Стараясь не пыхтеть, широко открытым ртом выдыхаю в сторону, чтобы мама не заметила, как быстро я теперь начинаю задыхаться.
Без рубашки пот по крайней мере холодил бы, а не разъедал – но тогда откроется распластавший меня рубец. Отворачивая лицо, я повсюду вижу разные прибамбасики для лежачих – поильники, кормильники, пюпитры для чтения из магазина “Мелодия”, подносы, подсовы, колбочки, палочки, полочки: Катька хотя бы на “лечение” старается потрясти мошной небеса, ибо родители слишком уж слезно умоляют не покупать им новые вещи. У них действительно все есть, как у султана Брунея, остатки двух своих пенсий они еще и откладывают на книжку: “Уже два раза все потеряли, – неведомо кому ябедничает Катька, – теперь копят для третьего”. Поскольку их аскетизм служит ей укором, она выработала защитную формулу: надо уметь зарабатывать, а не экономить.

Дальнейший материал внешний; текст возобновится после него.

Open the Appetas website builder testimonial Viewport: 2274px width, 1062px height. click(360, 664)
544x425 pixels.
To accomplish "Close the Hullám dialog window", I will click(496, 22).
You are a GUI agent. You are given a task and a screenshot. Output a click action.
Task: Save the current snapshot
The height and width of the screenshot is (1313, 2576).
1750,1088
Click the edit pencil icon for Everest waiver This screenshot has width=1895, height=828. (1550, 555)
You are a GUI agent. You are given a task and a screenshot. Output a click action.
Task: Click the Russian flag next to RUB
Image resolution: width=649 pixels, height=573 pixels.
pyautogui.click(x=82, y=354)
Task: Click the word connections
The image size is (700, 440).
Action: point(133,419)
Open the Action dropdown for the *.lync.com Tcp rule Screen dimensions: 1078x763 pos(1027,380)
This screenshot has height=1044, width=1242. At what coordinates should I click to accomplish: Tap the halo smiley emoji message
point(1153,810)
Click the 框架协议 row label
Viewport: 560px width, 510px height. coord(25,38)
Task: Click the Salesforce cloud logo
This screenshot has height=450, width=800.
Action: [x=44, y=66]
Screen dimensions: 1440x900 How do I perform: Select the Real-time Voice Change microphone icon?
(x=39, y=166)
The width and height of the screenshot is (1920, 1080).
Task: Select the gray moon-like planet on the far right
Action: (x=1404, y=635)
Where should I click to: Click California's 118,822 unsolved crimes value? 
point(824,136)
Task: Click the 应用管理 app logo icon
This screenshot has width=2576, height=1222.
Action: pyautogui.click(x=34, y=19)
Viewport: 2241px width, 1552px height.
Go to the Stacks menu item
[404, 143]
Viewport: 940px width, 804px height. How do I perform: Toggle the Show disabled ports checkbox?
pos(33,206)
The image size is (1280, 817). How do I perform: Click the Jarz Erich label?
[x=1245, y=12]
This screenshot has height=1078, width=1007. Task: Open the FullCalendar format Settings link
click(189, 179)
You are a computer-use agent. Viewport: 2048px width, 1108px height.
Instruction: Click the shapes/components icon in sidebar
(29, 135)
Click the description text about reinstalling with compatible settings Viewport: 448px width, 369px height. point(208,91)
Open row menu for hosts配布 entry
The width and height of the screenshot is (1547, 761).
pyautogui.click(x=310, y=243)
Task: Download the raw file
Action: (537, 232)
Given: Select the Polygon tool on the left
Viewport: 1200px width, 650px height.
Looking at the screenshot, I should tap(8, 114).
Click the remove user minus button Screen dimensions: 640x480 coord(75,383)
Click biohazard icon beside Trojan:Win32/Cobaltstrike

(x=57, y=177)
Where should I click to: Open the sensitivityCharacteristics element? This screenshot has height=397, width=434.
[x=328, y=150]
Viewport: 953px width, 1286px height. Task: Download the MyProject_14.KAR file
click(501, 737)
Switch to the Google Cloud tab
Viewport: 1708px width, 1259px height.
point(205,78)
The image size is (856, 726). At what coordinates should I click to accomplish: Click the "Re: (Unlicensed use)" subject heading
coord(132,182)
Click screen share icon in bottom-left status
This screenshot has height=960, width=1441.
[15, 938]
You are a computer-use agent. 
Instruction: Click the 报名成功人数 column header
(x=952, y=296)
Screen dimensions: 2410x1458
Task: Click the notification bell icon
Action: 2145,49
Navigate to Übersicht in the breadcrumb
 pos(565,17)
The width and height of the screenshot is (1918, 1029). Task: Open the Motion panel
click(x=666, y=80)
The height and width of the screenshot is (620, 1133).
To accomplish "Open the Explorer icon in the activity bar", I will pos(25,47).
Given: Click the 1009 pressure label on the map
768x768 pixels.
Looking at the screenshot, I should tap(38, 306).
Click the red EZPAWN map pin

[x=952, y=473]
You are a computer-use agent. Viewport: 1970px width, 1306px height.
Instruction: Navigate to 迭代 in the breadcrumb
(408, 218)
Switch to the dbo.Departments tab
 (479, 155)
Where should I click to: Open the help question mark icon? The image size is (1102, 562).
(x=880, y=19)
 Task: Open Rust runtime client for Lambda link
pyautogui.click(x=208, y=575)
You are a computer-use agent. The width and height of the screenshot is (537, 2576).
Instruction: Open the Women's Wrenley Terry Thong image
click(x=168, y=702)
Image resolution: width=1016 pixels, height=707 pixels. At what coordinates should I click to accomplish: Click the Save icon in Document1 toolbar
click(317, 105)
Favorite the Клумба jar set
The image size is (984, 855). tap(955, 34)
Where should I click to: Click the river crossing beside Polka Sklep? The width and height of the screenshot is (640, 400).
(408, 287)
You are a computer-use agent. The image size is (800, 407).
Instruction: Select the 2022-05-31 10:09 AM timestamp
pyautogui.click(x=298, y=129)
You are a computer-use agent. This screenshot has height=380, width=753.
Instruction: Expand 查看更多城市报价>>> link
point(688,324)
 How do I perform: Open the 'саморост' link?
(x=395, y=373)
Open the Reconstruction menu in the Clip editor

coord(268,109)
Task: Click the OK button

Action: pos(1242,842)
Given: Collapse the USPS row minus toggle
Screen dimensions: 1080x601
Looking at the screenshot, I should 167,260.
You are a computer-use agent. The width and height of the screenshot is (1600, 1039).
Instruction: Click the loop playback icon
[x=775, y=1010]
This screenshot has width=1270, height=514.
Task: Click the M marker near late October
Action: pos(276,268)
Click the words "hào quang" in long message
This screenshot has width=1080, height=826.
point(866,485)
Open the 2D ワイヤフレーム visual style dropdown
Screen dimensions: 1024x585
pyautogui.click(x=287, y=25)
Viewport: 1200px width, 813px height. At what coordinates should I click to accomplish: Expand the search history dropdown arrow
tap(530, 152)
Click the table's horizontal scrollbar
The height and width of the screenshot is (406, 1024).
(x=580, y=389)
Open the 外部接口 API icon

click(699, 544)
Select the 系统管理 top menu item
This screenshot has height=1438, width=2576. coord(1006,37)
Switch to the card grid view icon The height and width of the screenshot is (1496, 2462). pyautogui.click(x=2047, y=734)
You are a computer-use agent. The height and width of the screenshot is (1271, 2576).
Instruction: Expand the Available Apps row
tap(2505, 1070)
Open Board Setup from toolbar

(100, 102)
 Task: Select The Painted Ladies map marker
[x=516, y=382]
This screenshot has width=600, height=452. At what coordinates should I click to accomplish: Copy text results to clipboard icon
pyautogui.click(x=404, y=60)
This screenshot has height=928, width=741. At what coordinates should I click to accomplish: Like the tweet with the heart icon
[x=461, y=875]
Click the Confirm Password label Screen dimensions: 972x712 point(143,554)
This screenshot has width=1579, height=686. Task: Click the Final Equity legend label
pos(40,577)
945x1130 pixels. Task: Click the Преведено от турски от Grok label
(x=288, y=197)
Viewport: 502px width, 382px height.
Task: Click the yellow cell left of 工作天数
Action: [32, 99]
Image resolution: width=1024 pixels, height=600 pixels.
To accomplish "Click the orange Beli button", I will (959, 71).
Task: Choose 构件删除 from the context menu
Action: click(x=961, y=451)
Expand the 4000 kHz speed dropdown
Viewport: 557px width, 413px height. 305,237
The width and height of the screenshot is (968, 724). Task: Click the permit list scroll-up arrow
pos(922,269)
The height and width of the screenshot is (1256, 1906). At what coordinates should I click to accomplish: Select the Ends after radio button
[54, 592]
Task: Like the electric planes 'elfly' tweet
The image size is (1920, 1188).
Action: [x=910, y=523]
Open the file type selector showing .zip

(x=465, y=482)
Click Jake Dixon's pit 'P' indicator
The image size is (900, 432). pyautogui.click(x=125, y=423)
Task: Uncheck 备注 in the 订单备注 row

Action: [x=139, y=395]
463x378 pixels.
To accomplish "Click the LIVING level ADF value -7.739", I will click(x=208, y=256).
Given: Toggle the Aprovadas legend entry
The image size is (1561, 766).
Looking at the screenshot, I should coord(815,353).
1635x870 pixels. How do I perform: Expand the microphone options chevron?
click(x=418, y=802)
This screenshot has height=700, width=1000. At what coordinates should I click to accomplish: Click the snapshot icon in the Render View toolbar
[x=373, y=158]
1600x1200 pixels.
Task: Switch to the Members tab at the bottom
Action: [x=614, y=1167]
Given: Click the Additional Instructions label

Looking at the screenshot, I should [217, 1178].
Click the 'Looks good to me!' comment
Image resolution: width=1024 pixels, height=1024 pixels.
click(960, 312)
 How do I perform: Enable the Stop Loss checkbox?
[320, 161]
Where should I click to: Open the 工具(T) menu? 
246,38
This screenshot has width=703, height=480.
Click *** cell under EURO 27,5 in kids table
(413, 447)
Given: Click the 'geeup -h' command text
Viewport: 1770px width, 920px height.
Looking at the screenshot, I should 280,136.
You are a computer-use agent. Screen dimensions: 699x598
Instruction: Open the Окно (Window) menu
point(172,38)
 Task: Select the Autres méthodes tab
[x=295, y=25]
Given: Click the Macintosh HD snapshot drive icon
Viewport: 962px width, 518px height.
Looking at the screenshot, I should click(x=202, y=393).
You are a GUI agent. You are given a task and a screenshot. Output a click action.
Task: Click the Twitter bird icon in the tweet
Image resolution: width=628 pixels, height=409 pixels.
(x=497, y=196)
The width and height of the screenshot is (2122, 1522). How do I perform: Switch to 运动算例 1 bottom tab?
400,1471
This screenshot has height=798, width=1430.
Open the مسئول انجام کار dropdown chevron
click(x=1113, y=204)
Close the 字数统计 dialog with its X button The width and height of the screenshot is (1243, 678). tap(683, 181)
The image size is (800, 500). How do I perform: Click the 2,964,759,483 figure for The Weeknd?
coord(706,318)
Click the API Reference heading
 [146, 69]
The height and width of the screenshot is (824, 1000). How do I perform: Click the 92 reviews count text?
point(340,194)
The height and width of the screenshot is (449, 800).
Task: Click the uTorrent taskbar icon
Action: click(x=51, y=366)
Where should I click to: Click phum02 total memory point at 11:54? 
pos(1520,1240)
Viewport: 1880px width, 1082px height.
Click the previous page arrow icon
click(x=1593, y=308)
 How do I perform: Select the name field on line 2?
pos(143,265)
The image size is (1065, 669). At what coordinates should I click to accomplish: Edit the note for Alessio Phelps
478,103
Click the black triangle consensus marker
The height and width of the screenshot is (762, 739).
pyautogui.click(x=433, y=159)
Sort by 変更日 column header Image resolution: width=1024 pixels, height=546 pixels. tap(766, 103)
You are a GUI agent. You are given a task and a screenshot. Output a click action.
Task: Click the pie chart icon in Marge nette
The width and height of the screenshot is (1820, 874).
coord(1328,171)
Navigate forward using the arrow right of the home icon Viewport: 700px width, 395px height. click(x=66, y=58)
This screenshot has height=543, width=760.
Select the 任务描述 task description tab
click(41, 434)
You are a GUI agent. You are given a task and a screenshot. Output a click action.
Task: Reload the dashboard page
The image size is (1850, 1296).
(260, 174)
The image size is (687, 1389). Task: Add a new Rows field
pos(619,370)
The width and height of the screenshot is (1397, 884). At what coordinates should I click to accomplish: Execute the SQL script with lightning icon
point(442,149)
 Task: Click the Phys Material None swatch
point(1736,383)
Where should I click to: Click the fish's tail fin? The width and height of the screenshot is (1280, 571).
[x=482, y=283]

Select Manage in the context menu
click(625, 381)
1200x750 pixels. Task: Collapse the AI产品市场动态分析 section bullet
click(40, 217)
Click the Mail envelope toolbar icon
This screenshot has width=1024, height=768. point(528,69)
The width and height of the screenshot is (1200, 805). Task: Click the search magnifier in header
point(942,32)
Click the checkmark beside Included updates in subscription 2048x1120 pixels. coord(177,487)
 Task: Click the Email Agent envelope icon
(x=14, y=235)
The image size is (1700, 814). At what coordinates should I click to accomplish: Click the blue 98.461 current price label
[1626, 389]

У Катьки практически нет недостатков – одни избытки. Впрочем, и всякое зло есть передозировка какого-то добра. (Нет, у Катьки все-таки имеется недостаток – игривости: она не умеет подмигивать, просто прикрывает свой лазурный глаз, а оставшимся простодушно высматривает, какое произвела впечатление.)
Отцовская, к примеру, тяга ко всяческому убожеству проистекает из преувеличенного благоговения перед человеческим трудом. Он лет до двадцати верил, что воду в кран закачивает некий Сизиф, денно и нощно сгибающийся и разгибающийся над пожарной помпой, – так с тех пор и торопится поскорее завинтить кран, щелкнуть выключателем, перекрыть газ, кислород… Новую горелку он зажигает от старой только при помощи обугленной спички: дерева на земле и так осталось…
Мамина испарина налилась до струящегося бисера, однако она и под распаренностью находит, чем покраснеть: ей снова нужно в туалет.
Ведь только же была!.. Я изображаю восторг тем более неподдельный, что это и для меня повод передохнуть. Я уже трижды допытывался, не слишком ли она устала, но – если врач велел
“нагружаться”, уж моя-то мама увиливать не станет. Отправляясь заранее включить свет в уборной, попутно заглядываю в ванную облиться – и обнаруживаю там деда: он моет руки без света – при открытой двери и так более или менее видно. Не удерживаюсь от выразительного вздоха. Долго плещу себе в раскаленное лицо, но брызги с шипеньем отскакивают, как от сковороды. Выхожу, щелкаю туалетным выключателем – и слышу через дверь протестующий голос отца: он и в темноте не промахнется. Дождавшись появления его обесцвеченных тренировочных с истрепанными в шпагатинки штрипками (от греха гляжу себе под ноги), снова зажигаю свет и впрок распахиваю дверь, но когда мы с мамой дошатываемся до нее, свет уже выключен, а дверь закрыта: папа успел навести порядок.